== Segment start ==
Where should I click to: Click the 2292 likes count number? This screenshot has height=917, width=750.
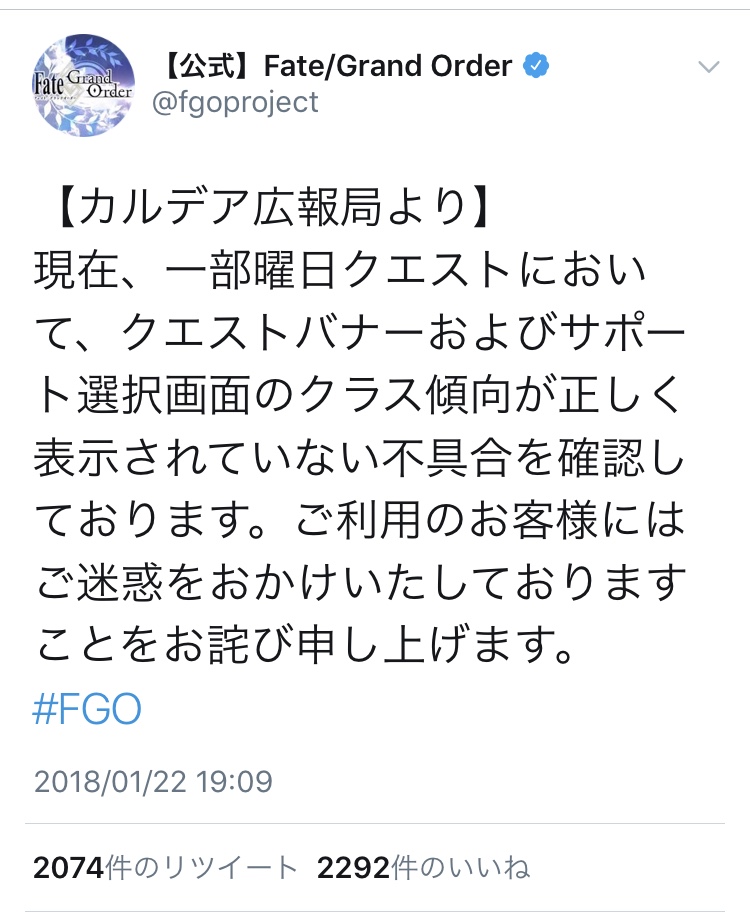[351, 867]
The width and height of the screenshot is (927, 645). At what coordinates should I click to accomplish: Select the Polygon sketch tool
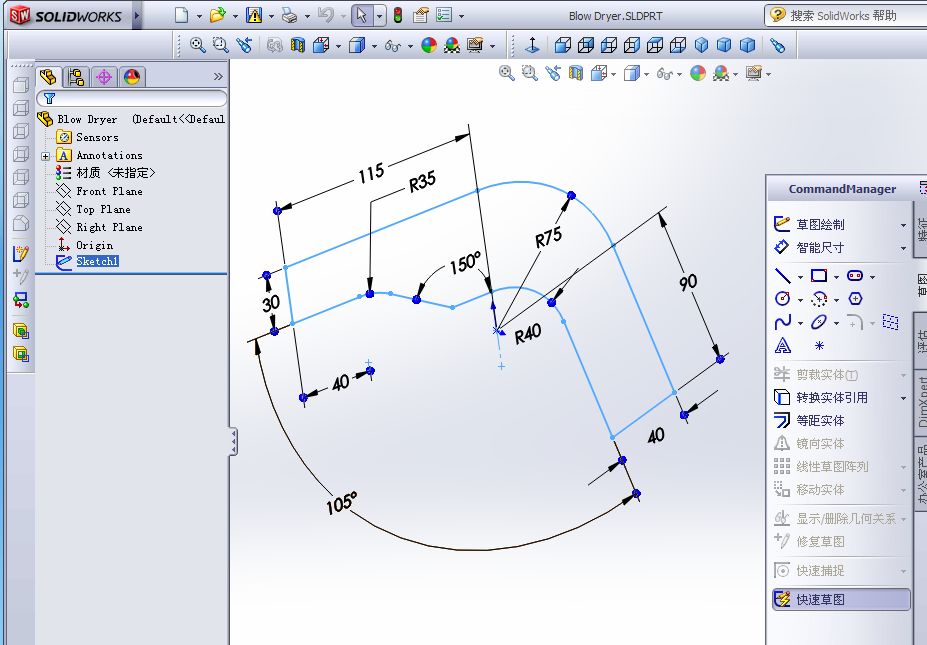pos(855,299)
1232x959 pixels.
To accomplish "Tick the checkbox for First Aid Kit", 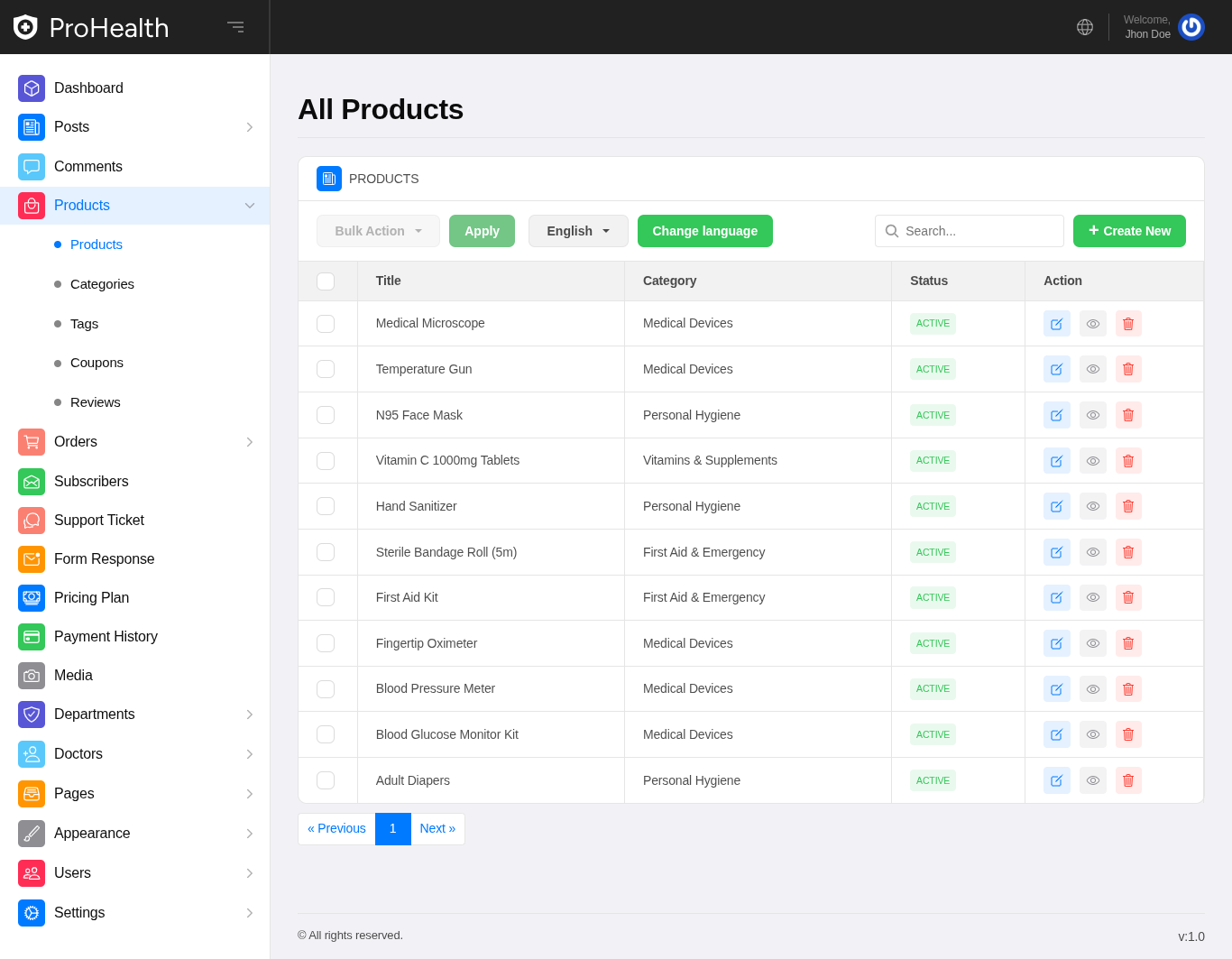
== Segment end ==
== Segment start ==
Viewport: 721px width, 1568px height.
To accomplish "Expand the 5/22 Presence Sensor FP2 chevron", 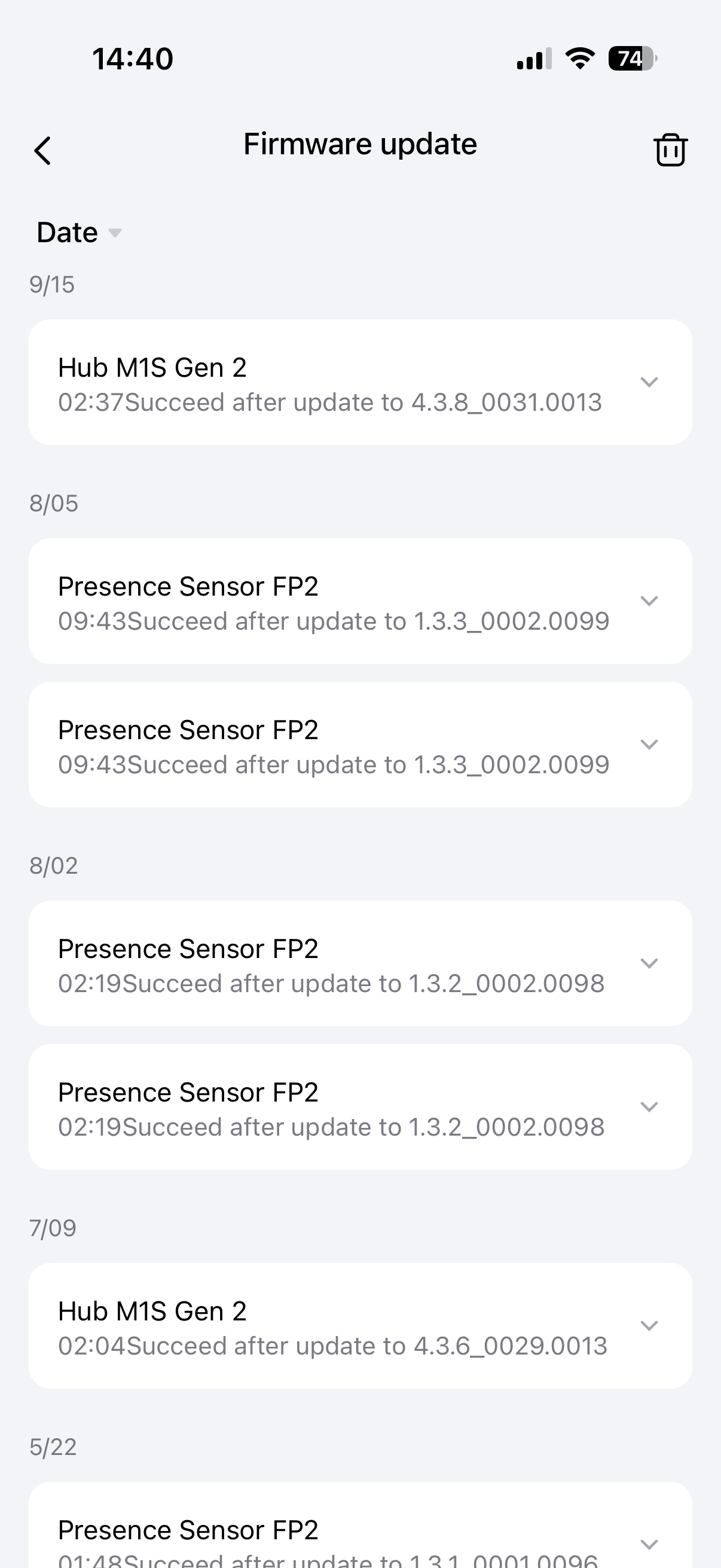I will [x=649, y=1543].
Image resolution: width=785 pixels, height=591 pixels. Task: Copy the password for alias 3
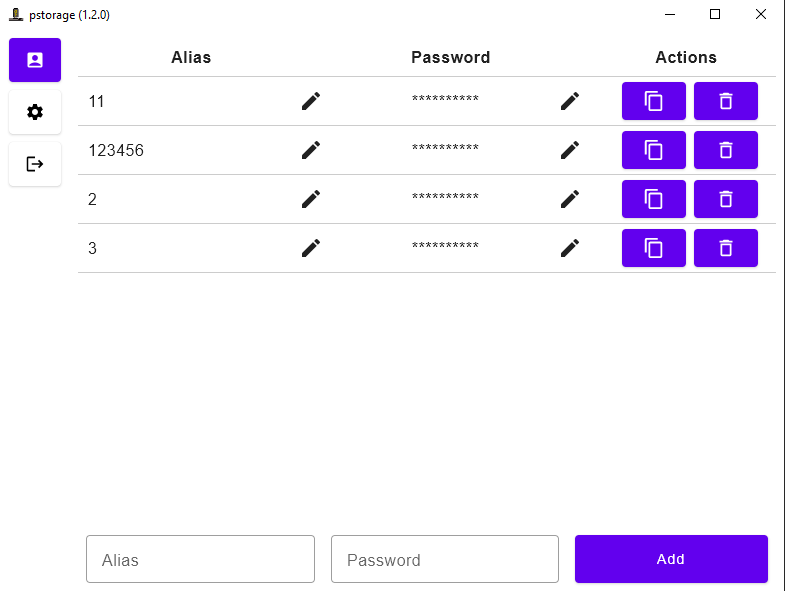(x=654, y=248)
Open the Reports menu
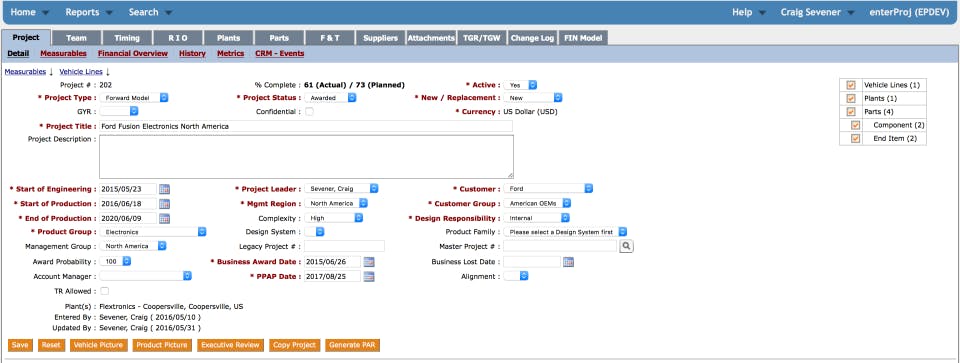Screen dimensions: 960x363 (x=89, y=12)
== Segment end ==
• Exercise:
Beginning with the line that contains "Where should I" and ending with the line that contains "the checkbox for", reproduce the listing exactly, pictures excluded.

• Exercise response:
Where should I click to: Click the 2292 likes count number? This screenshot has height=917, width=750.
[351, 867]
The width and height of the screenshot is (927, 645). At what coordinates should I click to accomplish: Select the Polygon sketch tool
pos(855,299)
1232x959 pixels.
To accomplish "Tick the checkbox for First Aid Kit", 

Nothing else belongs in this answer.